Furthermore, intra-Asia Pacific tonnages were down by 16 percent. But some positive developments were also recorded. Middle East & South Asia to Europe was up 13 percent, from North America to Europe up five percent, and from Central & South America to North America also up five percent .
Comparing the overall global market with this time last year, chargeable weight in weeks 1 and 2 was down 20 percent compared with the equivalent period last year, when there was eight percent lower capacity. Notably, tonnages ex-Asia Pacific are 27 percent below their strong levels this time last year, and ex-North America are 25 percent down. But there were also double-digit percent year-on-year drops on tonnages outbound from Europe (15 percent) and Middle East & South Asia (14 percent).

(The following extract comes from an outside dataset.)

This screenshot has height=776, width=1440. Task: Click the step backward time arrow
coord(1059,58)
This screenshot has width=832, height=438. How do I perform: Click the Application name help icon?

Overall capacity has increased eight percent compared to the previous year from all regions, most notable ex-Africa (+18 percent), ex-North America (+11 percent) and ex-Middle East & South Asia (+10 percent)
Worldwide rates are currently 25 percent below their unusually elevated levels this time last year at an average of US$3.06 per kilo in week two, despite the effects of higher fuel surcharges, but they remain significantly above pre-Covid levels.